Intimate partner violence can be defined as a pattern of abusive behavior in any relationship that is used by one partner to gain or maintain power and control over another intimate partner.
Intimate partner violence can be physical, sexual, emotional, economic, or psychological actions or threats of actions that influence another person. This includes any behaviors that intimidate, manipulate, humiliate, isolate, frighten, terrorize, coerce, threaten, blame, hurt, injure, or wound someone.
Ultimately, Intimate partner violence is any action between persons in a relationship that causes harm to the human spirit.
- Physical Abuse: Hitting, slapping, shoving, grabbing, pinching, biting, hair-pulling, etc. Physical abuse also includes denying a partner medical care or forcing alcohol and/or drug use.
- Sexual Abuse: Coercing or attempting to coerce any sexual contact or behavior without consent.
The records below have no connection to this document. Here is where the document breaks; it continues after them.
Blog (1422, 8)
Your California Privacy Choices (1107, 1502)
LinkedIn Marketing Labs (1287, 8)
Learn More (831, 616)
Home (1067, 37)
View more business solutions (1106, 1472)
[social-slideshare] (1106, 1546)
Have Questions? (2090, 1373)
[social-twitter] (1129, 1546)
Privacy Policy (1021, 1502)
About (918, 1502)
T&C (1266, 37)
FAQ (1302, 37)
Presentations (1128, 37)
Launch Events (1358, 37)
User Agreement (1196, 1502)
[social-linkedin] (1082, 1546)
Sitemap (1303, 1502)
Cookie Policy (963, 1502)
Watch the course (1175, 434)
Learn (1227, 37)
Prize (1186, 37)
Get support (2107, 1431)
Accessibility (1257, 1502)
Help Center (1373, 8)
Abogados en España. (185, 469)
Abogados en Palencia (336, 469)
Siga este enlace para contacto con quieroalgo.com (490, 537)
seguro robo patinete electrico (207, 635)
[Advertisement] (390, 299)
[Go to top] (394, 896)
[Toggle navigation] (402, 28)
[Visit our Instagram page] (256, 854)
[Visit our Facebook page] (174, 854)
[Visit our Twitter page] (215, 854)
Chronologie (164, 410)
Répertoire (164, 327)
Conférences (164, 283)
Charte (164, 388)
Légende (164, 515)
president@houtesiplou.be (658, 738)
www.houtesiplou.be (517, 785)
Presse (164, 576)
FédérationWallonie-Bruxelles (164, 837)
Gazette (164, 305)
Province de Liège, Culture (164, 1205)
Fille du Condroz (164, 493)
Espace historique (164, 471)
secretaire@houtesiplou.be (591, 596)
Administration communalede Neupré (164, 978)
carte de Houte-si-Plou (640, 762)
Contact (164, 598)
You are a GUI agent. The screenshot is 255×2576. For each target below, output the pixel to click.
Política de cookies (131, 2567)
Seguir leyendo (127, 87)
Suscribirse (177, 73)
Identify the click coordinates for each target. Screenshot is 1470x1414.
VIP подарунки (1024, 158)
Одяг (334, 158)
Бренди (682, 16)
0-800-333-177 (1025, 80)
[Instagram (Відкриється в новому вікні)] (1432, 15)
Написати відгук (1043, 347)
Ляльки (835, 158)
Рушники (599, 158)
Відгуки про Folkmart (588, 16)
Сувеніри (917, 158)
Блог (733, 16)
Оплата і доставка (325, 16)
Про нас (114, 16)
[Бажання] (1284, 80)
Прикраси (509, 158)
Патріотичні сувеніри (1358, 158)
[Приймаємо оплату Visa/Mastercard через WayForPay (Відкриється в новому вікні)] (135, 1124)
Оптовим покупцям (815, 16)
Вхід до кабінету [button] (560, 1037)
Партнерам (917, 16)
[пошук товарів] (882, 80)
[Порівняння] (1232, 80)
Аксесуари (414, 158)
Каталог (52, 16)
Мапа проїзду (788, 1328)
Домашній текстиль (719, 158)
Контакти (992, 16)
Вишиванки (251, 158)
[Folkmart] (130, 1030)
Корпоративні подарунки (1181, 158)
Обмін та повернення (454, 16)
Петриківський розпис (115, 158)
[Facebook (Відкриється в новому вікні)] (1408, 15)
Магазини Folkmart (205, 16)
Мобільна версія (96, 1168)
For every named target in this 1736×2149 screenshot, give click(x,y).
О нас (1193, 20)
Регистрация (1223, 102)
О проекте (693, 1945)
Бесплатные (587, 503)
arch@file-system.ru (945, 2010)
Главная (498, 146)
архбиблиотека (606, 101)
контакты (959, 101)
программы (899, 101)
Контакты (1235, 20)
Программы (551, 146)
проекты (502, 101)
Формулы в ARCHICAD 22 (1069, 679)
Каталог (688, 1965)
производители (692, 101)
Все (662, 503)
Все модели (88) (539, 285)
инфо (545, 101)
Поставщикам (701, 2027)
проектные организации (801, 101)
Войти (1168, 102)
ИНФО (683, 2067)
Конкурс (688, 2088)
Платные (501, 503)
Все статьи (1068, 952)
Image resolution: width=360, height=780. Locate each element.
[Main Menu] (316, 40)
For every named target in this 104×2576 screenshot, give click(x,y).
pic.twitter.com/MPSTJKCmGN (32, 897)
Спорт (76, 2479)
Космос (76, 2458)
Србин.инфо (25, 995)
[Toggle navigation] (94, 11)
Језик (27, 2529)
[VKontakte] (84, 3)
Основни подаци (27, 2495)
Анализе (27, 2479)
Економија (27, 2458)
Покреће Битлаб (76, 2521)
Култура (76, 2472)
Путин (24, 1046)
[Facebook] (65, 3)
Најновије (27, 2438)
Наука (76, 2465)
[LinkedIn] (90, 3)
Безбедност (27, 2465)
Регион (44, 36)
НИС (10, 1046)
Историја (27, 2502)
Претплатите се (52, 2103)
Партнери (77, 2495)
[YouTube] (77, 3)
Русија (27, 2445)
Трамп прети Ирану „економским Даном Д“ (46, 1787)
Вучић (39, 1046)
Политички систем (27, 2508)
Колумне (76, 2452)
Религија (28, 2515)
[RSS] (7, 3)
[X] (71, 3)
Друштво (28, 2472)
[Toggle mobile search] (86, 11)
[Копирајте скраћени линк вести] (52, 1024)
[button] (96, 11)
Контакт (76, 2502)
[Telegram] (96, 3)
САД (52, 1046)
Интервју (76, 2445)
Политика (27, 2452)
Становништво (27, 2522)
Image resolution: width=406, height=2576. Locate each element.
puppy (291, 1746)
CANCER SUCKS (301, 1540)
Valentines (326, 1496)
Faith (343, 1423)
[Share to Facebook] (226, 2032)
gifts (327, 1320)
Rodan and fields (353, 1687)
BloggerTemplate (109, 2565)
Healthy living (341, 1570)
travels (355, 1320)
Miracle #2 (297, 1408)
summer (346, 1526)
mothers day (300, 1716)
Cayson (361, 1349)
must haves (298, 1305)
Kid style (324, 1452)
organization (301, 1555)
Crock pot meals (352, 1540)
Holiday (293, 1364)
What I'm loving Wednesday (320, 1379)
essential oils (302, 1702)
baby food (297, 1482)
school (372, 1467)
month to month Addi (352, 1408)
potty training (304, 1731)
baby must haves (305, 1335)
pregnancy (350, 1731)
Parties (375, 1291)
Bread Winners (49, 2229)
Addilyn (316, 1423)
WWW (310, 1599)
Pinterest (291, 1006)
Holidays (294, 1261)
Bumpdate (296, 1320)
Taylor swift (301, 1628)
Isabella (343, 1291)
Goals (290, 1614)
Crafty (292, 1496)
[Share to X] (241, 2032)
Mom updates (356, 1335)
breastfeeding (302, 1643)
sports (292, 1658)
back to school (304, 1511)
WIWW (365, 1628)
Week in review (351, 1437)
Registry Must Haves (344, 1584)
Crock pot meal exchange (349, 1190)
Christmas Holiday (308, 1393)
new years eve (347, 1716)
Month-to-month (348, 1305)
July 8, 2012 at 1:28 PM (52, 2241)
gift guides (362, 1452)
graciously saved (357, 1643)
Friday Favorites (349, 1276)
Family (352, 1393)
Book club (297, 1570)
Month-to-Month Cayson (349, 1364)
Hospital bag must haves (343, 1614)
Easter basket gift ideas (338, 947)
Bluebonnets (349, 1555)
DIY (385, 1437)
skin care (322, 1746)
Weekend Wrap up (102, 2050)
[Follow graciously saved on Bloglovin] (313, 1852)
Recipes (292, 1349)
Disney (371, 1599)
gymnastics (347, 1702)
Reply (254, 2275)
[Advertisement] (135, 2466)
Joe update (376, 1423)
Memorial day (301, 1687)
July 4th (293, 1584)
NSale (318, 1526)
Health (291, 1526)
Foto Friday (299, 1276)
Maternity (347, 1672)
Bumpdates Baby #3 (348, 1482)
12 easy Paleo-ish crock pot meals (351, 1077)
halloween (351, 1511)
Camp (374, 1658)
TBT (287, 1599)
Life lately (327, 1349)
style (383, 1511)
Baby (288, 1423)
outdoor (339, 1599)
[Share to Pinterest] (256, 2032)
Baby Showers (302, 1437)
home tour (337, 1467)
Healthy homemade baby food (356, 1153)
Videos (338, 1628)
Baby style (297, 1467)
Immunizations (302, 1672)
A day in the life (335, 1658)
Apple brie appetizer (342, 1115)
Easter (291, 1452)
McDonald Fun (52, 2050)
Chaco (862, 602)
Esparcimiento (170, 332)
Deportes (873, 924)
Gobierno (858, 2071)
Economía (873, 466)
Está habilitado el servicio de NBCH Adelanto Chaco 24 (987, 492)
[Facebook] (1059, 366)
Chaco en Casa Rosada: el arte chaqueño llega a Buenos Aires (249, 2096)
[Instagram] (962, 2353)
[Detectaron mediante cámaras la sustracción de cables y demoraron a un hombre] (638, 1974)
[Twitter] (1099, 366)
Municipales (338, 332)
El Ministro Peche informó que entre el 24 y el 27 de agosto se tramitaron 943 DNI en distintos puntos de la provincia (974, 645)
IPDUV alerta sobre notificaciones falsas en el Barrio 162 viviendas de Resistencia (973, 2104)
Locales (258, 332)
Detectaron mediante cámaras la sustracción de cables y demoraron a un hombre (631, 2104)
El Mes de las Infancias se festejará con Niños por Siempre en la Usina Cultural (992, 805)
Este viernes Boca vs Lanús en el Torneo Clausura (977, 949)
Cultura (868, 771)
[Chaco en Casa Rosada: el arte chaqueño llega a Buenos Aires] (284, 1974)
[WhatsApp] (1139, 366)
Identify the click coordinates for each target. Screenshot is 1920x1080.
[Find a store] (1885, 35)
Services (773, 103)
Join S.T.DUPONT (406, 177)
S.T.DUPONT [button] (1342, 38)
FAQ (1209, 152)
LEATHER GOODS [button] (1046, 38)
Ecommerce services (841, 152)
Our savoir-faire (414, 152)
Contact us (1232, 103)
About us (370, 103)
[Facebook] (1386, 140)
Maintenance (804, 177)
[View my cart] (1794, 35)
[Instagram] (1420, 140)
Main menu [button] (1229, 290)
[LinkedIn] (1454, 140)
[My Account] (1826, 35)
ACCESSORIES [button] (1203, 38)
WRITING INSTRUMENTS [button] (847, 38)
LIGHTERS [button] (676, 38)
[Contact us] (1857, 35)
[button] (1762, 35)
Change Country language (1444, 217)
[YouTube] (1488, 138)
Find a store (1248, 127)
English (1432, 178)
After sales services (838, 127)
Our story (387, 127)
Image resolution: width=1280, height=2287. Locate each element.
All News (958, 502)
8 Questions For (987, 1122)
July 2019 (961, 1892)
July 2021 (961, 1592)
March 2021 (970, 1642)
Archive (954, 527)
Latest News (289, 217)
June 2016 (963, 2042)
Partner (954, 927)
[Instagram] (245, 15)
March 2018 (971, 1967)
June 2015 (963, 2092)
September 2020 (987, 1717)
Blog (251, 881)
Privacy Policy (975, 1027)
Sexual abuse includes, but is certainly not limited to marital rape, attacks on sexual parts of the body, forcing sex after physical violence has occurred, or treating one in a sexually demeaning manner.
- Emotional Abuse: Undermining an individual’s sense of self-worth and/or self-esteem. This may include, but is not limited to constant criticism, diminishing one’s abilities, name-calling, or damaging one’s relationship with his or her children.
- Economic Abuse: Making or attempting to make an individual financially dependent by maintaining total control over financial resources, withholding one’s access to money, or forbidding one’s attendance at school or employment.
- Psychological Abuse: Causing fear by intimidation; threatening physical harm to self, partner, children, or partner’s family or friends; destruction of pets and property; and forcing isolation from family, friends, or school and/or work.
Intimate partner violence can happen to anyone regardless of race, age, sexual orientation, religion, or gender. Intimate partner violence affects people of all socioeconomic backgrounds and education levels. Intimate partner violence occurs in both opposite-sex and same-sex relationships and can happen to intimate partners who are married, living together, or dating.
Intimate partner violence not only affects those who are abused, but also has a substantial effect on family members, friends, co-workers, other witnesses, and the community at large. Children, who grow up witnessing intimate partner violence, are among those seriously affected by this crime. Frequent exposure to violence in the home not only predisposes children to numerous social and physical problems, but also teaches them that violence is a normal way of life – therefore, increasing their risk of becoming society’s next generation of victims and abusers.